The pattern: Intent → CRD → Operator → Status

Kubernetes is, at its core, a reconciliation engine: desired state in, convergence out. So if your API is doing orchestration, you can stop fighting the grain and just… stop cosplaying as a scheduler.

The API becomes a thin intent writer. The operator becomes the workhorse. Status becomes an API surface you can actually trust.

Client
  |
  | POST /work  (intent)
  v
API server
  |
  | creates WorkRequest CR
  v
Kubernetes API (etcd)
  |
  | watch WorkRequest
  v
Controller/Operator
  |
  | creates Job
  v
Job runs
  |
  | controller mirrors Job state
  v
WorkRequest.status

The demo

I built a small clean-room repo that implements this pattern using:

  • a CRD called WorkRequest
  • a controller that creates one Kubernetes Job per WorkRequest
  • a tiny HTTP API that returns 202 Accepted and lets the operator do the work

Repo: github.com/bnjam/intent-crd-demo

Example CR

apiVersion: demo.demo.bnj.am/v1alpha1
kind: WorkRequest
metadata:
  generateName: work-
spec:
  message: "hello world"
  durationSeconds: 3
  shouldFail: false

Status

status:
  phase: Succeeded
  jobName: work-abc12-worker
  conditions:
  - type: JobCreated
    status: "True"
    reason: Created
  - type: Completed
    status: "True"
    reason: Succeeded

Run it (operator + API in-cluster via k3d)

This setup runs both the operator and the API inside the cluster. You port-forward the API to localhost.

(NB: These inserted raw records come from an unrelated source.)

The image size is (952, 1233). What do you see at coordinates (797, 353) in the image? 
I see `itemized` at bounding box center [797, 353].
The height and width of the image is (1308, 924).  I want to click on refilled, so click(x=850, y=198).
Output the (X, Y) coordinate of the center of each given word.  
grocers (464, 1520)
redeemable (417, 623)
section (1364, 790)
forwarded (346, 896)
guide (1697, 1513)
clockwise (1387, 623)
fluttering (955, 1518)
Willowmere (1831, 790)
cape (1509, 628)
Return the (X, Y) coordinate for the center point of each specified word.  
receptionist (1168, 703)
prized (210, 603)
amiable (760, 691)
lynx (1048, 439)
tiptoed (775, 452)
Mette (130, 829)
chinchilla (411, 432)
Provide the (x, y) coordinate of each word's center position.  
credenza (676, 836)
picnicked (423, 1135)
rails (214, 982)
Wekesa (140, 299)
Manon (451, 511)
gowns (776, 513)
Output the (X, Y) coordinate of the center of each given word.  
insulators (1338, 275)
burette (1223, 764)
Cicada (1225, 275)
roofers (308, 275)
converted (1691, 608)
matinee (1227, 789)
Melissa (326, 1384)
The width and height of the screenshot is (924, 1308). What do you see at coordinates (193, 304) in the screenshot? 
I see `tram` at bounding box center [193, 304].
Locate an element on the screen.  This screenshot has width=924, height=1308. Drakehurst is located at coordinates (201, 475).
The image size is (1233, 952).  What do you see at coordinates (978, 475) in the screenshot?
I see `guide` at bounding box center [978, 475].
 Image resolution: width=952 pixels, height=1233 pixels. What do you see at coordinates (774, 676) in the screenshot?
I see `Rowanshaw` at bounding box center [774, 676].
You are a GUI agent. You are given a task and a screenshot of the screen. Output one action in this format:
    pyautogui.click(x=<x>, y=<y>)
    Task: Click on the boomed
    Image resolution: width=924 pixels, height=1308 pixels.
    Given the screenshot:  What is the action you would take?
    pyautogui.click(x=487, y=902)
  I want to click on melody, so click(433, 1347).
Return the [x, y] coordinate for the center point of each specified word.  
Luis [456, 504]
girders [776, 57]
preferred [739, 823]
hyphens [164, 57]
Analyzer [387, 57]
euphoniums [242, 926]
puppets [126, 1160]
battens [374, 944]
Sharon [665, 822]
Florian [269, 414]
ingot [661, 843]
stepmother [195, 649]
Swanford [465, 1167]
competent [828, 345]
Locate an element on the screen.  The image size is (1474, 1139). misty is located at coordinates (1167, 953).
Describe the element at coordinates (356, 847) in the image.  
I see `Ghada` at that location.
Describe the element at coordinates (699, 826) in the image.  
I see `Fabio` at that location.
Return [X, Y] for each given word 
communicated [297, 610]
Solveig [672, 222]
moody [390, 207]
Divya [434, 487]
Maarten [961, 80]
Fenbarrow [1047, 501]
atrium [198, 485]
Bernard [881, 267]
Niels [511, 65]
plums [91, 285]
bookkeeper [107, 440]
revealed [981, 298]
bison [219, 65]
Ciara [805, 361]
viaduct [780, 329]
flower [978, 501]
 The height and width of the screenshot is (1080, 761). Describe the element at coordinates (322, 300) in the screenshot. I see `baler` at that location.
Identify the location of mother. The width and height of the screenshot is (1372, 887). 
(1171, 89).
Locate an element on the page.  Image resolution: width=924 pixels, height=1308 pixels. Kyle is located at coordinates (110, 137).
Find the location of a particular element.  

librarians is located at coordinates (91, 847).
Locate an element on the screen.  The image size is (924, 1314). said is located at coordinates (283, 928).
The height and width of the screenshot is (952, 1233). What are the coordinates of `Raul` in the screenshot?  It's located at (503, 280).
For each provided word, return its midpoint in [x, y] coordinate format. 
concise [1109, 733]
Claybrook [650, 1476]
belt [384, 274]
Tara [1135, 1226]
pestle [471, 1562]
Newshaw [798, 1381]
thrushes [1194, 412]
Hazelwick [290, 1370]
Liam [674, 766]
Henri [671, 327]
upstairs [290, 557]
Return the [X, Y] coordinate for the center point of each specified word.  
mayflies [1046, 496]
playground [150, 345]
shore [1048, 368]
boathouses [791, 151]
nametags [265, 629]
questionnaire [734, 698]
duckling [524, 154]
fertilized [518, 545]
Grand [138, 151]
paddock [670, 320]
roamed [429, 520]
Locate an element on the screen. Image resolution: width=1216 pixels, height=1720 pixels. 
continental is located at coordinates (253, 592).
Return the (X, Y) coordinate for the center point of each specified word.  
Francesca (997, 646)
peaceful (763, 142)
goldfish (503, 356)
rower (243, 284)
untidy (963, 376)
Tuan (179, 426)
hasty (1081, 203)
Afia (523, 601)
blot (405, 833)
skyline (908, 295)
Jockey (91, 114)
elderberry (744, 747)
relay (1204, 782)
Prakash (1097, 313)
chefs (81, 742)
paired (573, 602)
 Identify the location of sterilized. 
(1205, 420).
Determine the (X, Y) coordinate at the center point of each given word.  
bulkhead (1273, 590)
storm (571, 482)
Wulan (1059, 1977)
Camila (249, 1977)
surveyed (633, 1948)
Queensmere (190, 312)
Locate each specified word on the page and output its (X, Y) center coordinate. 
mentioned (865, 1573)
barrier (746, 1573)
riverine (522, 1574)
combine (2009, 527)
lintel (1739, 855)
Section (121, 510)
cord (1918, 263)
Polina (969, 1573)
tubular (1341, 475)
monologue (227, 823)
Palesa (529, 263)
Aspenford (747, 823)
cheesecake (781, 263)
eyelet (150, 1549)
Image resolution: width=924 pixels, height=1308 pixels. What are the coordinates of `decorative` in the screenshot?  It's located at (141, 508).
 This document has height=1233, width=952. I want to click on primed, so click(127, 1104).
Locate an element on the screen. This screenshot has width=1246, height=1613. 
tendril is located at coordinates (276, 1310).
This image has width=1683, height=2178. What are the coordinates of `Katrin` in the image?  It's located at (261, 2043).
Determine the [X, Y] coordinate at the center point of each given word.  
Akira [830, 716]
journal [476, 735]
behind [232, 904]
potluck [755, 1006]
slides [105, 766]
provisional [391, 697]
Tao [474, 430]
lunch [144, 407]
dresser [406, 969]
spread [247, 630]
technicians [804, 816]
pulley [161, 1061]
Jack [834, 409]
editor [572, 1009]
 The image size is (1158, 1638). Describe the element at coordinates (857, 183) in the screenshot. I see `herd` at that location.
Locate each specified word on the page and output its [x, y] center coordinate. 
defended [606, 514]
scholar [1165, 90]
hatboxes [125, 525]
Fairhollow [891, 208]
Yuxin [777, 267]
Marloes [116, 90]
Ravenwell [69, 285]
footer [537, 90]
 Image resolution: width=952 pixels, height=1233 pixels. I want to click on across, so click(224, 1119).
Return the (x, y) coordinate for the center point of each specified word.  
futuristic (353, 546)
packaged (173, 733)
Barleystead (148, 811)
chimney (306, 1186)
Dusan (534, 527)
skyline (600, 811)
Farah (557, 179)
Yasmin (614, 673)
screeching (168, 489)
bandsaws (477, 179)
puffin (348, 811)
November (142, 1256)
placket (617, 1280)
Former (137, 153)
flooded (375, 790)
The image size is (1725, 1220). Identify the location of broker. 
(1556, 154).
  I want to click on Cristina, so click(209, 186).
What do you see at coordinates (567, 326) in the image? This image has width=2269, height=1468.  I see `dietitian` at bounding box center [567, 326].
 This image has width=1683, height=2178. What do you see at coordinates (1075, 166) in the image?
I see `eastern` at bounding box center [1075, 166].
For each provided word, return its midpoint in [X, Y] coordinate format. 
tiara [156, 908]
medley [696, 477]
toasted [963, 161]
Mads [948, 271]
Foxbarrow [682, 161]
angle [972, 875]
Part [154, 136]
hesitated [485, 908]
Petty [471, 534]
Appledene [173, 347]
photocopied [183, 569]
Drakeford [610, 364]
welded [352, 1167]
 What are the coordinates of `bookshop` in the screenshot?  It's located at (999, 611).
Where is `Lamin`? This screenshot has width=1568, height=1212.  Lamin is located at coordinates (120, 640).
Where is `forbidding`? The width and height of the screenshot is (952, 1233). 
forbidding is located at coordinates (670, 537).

make demo-deploy-all IMG=intent-crd-demo:dev API_IMG=intent-crd-demo-api:dev
make api-port-forward

Then create work and watch it converge:

./scripts/demo.sh
SHOULD_FAIL=true ./scripts/demo.sh

Reset demo objects (clean screenshots):

make demo-reset

What you get for free

  • Durability: intent survives restarts and transient failure
  • Idempotency: reconciliation can be written to be replay-safe
  • Observability: status is watchable (kubectl get ... -w) and queryable
  • Separation of concerns: API is policy + validation; operator is lifecycle + orchestration

If you’ve ever built a “background worker” system and then slowly reinvented leases, state machines, retries, and status APIs: congratulations, you discovered why controllers exist. One must imagine Sisyphus happy—because at least the retry loop is idempotent.

Tradeoffs

This pattern is not free. You are building a distributed system with a state machine and a controller loop. Which sounds intimidating until you remember you were already doing that—just badly, inside HTTP handlers.

The cost is that you now need to care about:

  • CRD versioning
  • status design (what does “done” mean?)
  • garbage collection / finalizers
  • concurrency limits and backpressure
The absurdity doesn’t go away. You just put it in a place that can retry.

Closing thought

Most of platform engineering is taking chaos, naming it, and making it observable. The rest is writing enough guardrails that the next person can be productive without being a hero.

Returning 202 and reconciling later is not a downgrade. It’s admitting what the work actually is. The meaning doesn’t arrive automatically; you manufacture it by making failure states explicit and progress observable.